- _ABOUT THIS TASK_: Each record below must be written out exactly as given.

- _PROVIDED MATERIAL_:
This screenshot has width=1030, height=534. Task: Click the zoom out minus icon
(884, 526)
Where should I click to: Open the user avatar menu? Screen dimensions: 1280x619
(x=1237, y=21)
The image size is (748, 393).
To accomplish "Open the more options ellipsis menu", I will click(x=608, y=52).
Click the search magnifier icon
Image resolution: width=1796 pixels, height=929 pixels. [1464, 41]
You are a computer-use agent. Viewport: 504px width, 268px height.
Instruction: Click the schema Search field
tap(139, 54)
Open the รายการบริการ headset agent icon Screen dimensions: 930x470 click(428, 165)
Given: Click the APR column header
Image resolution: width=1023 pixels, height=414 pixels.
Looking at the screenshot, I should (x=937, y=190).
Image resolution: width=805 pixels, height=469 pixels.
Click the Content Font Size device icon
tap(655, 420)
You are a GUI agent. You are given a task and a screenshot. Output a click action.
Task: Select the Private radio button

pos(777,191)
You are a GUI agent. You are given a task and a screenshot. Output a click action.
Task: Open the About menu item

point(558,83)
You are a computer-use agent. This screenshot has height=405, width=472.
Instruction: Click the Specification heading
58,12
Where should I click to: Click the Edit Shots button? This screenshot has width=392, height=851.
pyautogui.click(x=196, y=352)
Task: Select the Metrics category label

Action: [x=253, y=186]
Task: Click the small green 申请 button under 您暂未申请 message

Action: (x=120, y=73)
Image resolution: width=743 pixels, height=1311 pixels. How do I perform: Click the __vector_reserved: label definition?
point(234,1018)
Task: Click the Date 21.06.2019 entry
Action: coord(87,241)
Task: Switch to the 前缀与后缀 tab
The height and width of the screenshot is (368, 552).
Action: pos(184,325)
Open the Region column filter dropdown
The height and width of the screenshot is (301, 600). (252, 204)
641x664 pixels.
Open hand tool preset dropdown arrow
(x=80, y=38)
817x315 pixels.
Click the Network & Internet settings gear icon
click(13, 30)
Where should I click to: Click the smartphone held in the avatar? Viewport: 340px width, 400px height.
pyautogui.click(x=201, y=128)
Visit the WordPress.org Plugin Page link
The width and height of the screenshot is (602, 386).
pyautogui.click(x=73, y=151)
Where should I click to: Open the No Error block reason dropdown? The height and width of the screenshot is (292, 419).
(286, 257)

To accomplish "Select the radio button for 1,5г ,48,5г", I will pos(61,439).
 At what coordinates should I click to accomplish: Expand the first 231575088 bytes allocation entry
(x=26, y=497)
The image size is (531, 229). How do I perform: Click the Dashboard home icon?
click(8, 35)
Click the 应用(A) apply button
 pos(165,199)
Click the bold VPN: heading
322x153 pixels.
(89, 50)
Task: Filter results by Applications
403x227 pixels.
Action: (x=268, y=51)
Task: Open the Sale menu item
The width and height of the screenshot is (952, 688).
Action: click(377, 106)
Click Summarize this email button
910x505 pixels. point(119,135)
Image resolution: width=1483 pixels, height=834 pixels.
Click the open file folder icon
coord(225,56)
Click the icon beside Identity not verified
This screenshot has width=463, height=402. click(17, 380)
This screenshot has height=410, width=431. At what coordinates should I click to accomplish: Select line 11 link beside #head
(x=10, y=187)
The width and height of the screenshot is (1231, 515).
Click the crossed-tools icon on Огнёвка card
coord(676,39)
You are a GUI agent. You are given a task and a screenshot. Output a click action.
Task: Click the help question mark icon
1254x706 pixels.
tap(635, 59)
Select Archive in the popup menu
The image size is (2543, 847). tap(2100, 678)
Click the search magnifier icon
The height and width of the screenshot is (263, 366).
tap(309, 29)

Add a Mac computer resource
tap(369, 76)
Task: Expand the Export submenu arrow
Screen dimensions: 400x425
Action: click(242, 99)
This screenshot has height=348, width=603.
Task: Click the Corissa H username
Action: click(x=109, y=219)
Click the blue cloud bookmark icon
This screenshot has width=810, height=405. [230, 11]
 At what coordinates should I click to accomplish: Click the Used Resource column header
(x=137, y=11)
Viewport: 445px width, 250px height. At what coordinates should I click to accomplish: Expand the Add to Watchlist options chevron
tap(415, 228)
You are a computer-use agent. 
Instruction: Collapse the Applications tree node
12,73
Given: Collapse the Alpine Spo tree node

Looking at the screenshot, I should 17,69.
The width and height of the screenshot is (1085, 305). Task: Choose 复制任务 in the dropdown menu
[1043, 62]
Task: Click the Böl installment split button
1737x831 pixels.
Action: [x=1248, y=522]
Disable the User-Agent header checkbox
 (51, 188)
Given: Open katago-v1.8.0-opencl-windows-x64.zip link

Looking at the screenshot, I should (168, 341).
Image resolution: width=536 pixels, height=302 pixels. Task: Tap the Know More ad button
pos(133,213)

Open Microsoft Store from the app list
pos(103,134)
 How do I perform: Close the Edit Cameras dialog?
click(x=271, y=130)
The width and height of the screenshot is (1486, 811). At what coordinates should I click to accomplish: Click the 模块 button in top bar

- _ANSWER AREA_:
This screenshot has width=1030, height=534. Task: Click the zoom out minus icon
(884, 526)
Where should I click to: Open the user avatar menu? Screen dimensions: 1280x619
(x=1237, y=21)
The image size is (748, 393).
To accomplish "Open the more options ellipsis menu", I will click(x=608, y=52).
Click the search magnifier icon
Image resolution: width=1796 pixels, height=929 pixels. [1464, 41]
You are a computer-use agent. Viewport: 504px width, 268px height.
Instruction: Click the schema Search field
tap(139, 54)
Open the รายการบริการ headset agent icon Screen dimensions: 930x470 click(428, 165)
Given: Click the APR column header
Image resolution: width=1023 pixels, height=414 pixels.
Looking at the screenshot, I should (x=937, y=190).
Image resolution: width=805 pixels, height=469 pixels.
Click the Content Font Size device icon
tap(655, 420)
You are a GUI agent. You are given a task and a screenshot. Output a click action.
Task: Select the Private radio button

pos(777,191)
You are a GUI agent. You are given a task and a screenshot. Output a click action.
Task: Open the About menu item

point(558,83)
You are a computer-use agent. This screenshot has height=405, width=472.
Instruction: Click the Specification heading
58,12
Where should I click to: Click the Edit Shots button? This screenshot has width=392, height=851.
pyautogui.click(x=196, y=352)
Task: Select the Metrics category label

Action: [x=253, y=186]
Task: Click the small green 申请 button under 您暂未申请 message

Action: (x=120, y=73)
Image resolution: width=743 pixels, height=1311 pixels. How do I perform: Click the __vector_reserved: label definition?
point(234,1018)
Task: Click the Date 21.06.2019 entry
Action: coord(87,241)
Task: Switch to the 前缀与后缀 tab
The height and width of the screenshot is (368, 552).
Action: pos(184,325)
Open the Region column filter dropdown
The height and width of the screenshot is (301, 600). (252, 204)
641x664 pixels.
Open hand tool preset dropdown arrow
(x=80, y=38)
817x315 pixels.
Click the Network & Internet settings gear icon
click(13, 30)
Where should I click to: Click the smartphone held in the avatar? Viewport: 340px width, 400px height.
pyautogui.click(x=201, y=128)
Visit the WordPress.org Plugin Page link
The width and height of the screenshot is (602, 386).
pyautogui.click(x=73, y=151)
Where should I click to: Open the No Error block reason dropdown? The height and width of the screenshot is (292, 419).
(286, 257)

To accomplish "Select the radio button for 1,5г ,48,5г", I will pos(61,439).
 At what coordinates should I click to accomplish: Expand the first 231575088 bytes allocation entry
(x=26, y=497)
The image size is (531, 229). How do I perform: Click the Dashboard home icon?
click(8, 35)
Click the 应用(A) apply button
 pos(165,199)
Click the bold VPN: heading
322x153 pixels.
(89, 50)
Task: Filter results by Applications
403x227 pixels.
Action: (x=268, y=51)
Task: Open the Sale menu item
The width and height of the screenshot is (952, 688).
Action: click(377, 106)
Click Summarize this email button
910x505 pixels. point(119,135)
Image resolution: width=1483 pixels, height=834 pixels.
Click the open file folder icon
coord(225,56)
Click the icon beside Identity not verified
This screenshot has width=463, height=402. click(17, 380)
This screenshot has height=410, width=431. At what coordinates should I click to accomplish: Select line 11 link beside #head
(x=10, y=187)
The width and height of the screenshot is (1231, 515).
Click the crossed-tools icon on Огнёвка card
coord(676,39)
You are a GUI agent. You are given a task and a screenshot. Output a click action.
Task: Click the help question mark icon
1254x706 pixels.
tap(635, 59)
Select Archive in the popup menu
The image size is (2543, 847). tap(2100, 678)
Click the search magnifier icon
The height and width of the screenshot is (263, 366).
tap(309, 29)

Add a Mac computer resource
tap(369, 76)
Task: Expand the Export submenu arrow
Screen dimensions: 400x425
Action: click(242, 99)
This screenshot has height=348, width=603.
Task: Click the Corissa H username
Action: click(x=109, y=219)
Click the blue cloud bookmark icon
This screenshot has width=810, height=405. [230, 11]
 At what coordinates should I click to accomplish: Click the Used Resource column header
(x=137, y=11)
Viewport: 445px width, 250px height. At what coordinates should I click to accomplish: Expand the Add to Watchlist options chevron
tap(415, 228)
You are a computer-use agent. 
Instruction: Collapse the Applications tree node
12,73
Given: Collapse the Alpine Spo tree node

Looking at the screenshot, I should 17,69.
The width and height of the screenshot is (1085, 305). Task: Choose 复制任务 in the dropdown menu
[1043, 62]
Task: Click the Böl installment split button
1737x831 pixels.
Action: [x=1248, y=522]
Disable the User-Agent header checkbox
 (51, 188)
Given: Open katago-v1.8.0-opencl-windows-x64.zip link

Looking at the screenshot, I should (168, 341).
Image resolution: width=536 pixels, height=302 pixels. Task: Tap the Know More ad button
pos(133,213)

Open Microsoft Store from the app list
pos(103,134)
 How do I perform: Close the Edit Cameras dialog?
click(x=271, y=130)
The width and height of the screenshot is (1486, 811). At what coordinates should I click to accomplish: Click the 模块 button in top bar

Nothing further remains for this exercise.